Hal Dane was up in one of these new planes now—and was coming down in a wrong spin.
It was a new type training ship that the navy had ordered. In the work it was built for, the plane might never be put to any particular stress and strain. Yet no flyer can predict what risk may suddenly be thrust upon any ship up in the air. So, like all planes constructed at the Wiljohn Works, it had to be subjected to the worst conditions that might ever overtake any aviator.
All in the course of his usual everyday work, Hal Dane had been ordered to take her up and put her through her paces. First he was to shoot for altitude, next dive vertically, full engine, for eight thousand feet, then straighten out to volplane safely to ground in circling glides.
At twelve thousand feet he had gone into the dive, but instead of falling straight, some faulty mechanism of the ship had hurled it into the dread left spin. Many an aviator would have crawled out then and sought safety in a parachute jump. Young Dane had gone up to test this ship, and test it he would, fighting it down to a last margin for a safety leap.
Three times he exerted every ounce of strength that was in him towards a right pull so that the torque or twisting force of the motor would bring him out of the spin.
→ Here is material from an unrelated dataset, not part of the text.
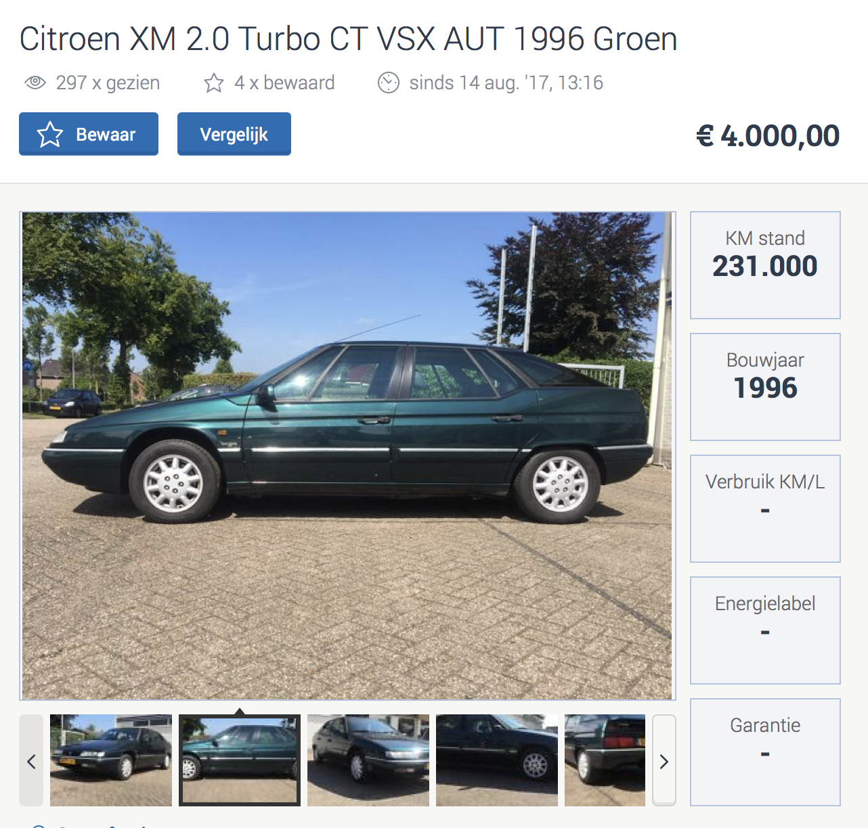Click the KM stand 231.000 info box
But the machine would not respond. Another thousand feet—a wrench! And, ah, he had done it, she was coming straight! Mentally, Hal began cataloging the spiraling, the drop, the wrench he had just been through, trying to visualize the engine faults that had brought these on. Too much weight here, not enough strength there. Bad faults, but there were remedies.
She was diving pretty now, straight on, like something shot out of a cannon mouth.
Then at seven thousand feet down things began to happen. Before Hal Dane could realize it, the ship literally shattered to pieces under him. A crash, a rending, a tearing!
He jack-knifed forward across the safety belt and force hurled him head-on against the board, knocking him unconscious. A fuselage gone crazy, wings torn off, tail torn off, shot in sickening whirls towards the ground. Strapped to it, rode Hal Dane, stunned into the unconsciousness of “little death,” while real death rose up with the ground to meet him.
As he fell, rushing air partly cleared his brain. But a flying-man’s instinct, not conscious thought, set his hands to fumbling the safety belt, to feeling for the ring of his parachute cord. Instinct freed him, sent him climbing to the edge to step off into space.